Avant de décrire les changements dans ma pédagogie, je voudrais dresser un rapide bilan du changement: je n’ai plus l’impression ni de m’ennuyer ni d’ennuyer et je n’ai jamais eu si peu besoin de restaurer la discipline et l’attention pendant les séances. Je n’ai jamais eu des rapports humains aussi épanouis avec mes élèves. Parfois ils sont tellement « sages », les yeux rivés et l’écran de projection des documents, toute ouïe pour mes explications, que je me demande s’ils ne dorment pas les yeux ouverts…

Les ressources du plaisir d’enseigner. Retrouver la curiosité d’apprendre.
Quelles temporalités pour des savoirs vivants ?

Deux proches qui se trouvaient avoir assisté à mes cours m’avaient fait la remarque que j’allais très vite, qu’il se passait vraiment beaucoup de choses dans une heure de cours.

C’est justement sur la question de la temporalité qu’a porté le premier gros groupe de changements que j’ai effectués, insensiblement, quasiment sans m’en rendre compte, dans ma pratique pédagogique.

En me libérant des manuels scolaires et de leurs contenus foisonnant, j’ai aussi ralenti ma propre productivité. J’ai dû, pendant des heures, chercher sur Internet des documents adaptés à mes ambitions (faire un cours dynamique qui maintienne les élèves en éveil tout en apportant un contenu scientifiquement valable, j’y reviendrai). J’ai également passé beaucoup de temps à intégrer à mon site certains documents, à rechercher des contenus libres ou à obtenir l’autorisation d’en reproduire d’autres. Intégrer des contenus lisibles sur Internet prend du temps car il faut soigner la forme, vérifier les liens et établir des passerelles entre les contenus. En outillant mon site de fiches de méthode, de comptes rendus culturels divers et d’un glossaire, j’ai multiplié la durée passée à l’alimenter.

Cette redéfinition de la temporalité de mon propre accès au savoir m’a entraînée à ralentir à la fois ma production de contenus et le rythme interne de mes séances. Jusqu’ici construites à partir de documents (cartes, photographies, textes, graphiques) censés introduire et analyser un objet, les séances étaient désormais centrées sur l’objet lui-même. Cet objet était mis en exergue à partir d’un document central (par exemple, une série de photographies de la cathédrale de Reims) et de documents secondaires (gravures d’époque la replaçant dans son environnement urbain, objets tirés du trésor). Et cet objet lui-même devenait, pour moi et pour les élèves, le lieu d’une enquête.

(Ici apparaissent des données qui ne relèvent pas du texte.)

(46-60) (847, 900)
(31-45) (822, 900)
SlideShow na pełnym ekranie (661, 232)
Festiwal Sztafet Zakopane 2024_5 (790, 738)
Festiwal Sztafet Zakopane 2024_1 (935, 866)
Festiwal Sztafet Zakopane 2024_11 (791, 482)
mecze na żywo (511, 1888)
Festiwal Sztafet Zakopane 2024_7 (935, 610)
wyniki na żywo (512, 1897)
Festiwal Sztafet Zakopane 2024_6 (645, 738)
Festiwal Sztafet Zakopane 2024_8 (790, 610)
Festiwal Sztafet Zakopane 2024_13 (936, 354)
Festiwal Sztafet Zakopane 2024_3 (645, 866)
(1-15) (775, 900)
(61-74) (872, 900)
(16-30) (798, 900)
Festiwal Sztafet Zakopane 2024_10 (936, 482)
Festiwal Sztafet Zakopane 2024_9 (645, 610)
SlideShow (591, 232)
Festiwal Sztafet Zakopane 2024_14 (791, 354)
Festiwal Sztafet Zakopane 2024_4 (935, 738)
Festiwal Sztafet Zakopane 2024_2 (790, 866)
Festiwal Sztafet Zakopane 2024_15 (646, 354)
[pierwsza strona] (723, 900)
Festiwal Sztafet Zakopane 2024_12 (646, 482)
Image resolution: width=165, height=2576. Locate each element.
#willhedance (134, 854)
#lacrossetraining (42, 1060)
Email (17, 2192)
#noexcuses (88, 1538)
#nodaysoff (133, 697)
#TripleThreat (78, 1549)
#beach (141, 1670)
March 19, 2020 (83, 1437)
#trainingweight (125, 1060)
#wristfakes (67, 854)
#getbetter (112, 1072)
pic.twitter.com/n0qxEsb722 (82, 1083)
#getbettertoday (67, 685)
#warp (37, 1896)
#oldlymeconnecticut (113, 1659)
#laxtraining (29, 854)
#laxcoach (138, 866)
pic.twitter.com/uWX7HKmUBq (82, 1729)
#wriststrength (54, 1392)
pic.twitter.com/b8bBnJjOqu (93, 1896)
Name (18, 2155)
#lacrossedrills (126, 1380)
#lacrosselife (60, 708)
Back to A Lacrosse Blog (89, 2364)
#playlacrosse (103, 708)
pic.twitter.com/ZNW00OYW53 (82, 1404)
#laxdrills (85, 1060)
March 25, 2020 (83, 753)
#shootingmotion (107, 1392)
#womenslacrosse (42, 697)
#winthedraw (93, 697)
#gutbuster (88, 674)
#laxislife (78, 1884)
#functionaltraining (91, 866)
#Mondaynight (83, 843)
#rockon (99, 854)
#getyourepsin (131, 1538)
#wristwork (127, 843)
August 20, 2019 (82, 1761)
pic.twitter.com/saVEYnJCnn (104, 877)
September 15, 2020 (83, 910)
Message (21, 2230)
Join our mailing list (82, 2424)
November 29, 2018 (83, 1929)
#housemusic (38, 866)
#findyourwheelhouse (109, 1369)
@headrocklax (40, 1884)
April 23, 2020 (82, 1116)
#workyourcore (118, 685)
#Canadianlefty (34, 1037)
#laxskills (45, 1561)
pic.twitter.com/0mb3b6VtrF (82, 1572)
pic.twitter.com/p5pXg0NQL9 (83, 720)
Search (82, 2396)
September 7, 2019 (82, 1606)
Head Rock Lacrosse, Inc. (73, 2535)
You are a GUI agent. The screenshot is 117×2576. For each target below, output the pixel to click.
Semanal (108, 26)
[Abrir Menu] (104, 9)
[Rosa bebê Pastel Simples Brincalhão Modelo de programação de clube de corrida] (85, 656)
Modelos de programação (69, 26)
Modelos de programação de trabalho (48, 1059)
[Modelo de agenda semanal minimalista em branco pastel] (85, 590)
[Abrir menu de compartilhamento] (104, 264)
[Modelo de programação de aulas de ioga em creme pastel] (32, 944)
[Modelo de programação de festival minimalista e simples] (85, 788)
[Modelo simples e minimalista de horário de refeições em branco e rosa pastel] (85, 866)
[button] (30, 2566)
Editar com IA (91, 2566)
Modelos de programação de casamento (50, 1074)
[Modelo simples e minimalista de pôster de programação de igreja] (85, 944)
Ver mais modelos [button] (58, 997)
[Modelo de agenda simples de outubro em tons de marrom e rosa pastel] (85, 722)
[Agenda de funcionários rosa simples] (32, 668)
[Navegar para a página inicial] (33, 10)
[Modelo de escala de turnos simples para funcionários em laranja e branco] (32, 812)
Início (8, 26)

Une enquête toute bête : où, quand, qui, comment, pourquoi ? Mais une enquête charnue, vivante, qu’on prenait le temps de savourer. Un des procédés tous bêtes de l’enquête pédagogique a consisté à ôter les légendes. La façade d’une cathédrale légendée sur une page de manuel scolaire ou projetée sur toute la largueur du tableau[6], sans autre indication, prend chair dans un projet commun de découverte spatiale et temporelle. Le sourire de l’ange, introduit au détour d’une diapositive, prenait une épaisseur sensible, esthétique, spatiale, qu’il n’avait pas dans les manuels scolaires. J’avais passé tellement de temps à préparer les séances, à lire, chercher, croiser, que dans une conversation avec une Rémoise rencontrée par hasard, je me suis laissée allée à dire « tiens, j’étais à Reims la semaine dernière », avant de me corriger, confuse…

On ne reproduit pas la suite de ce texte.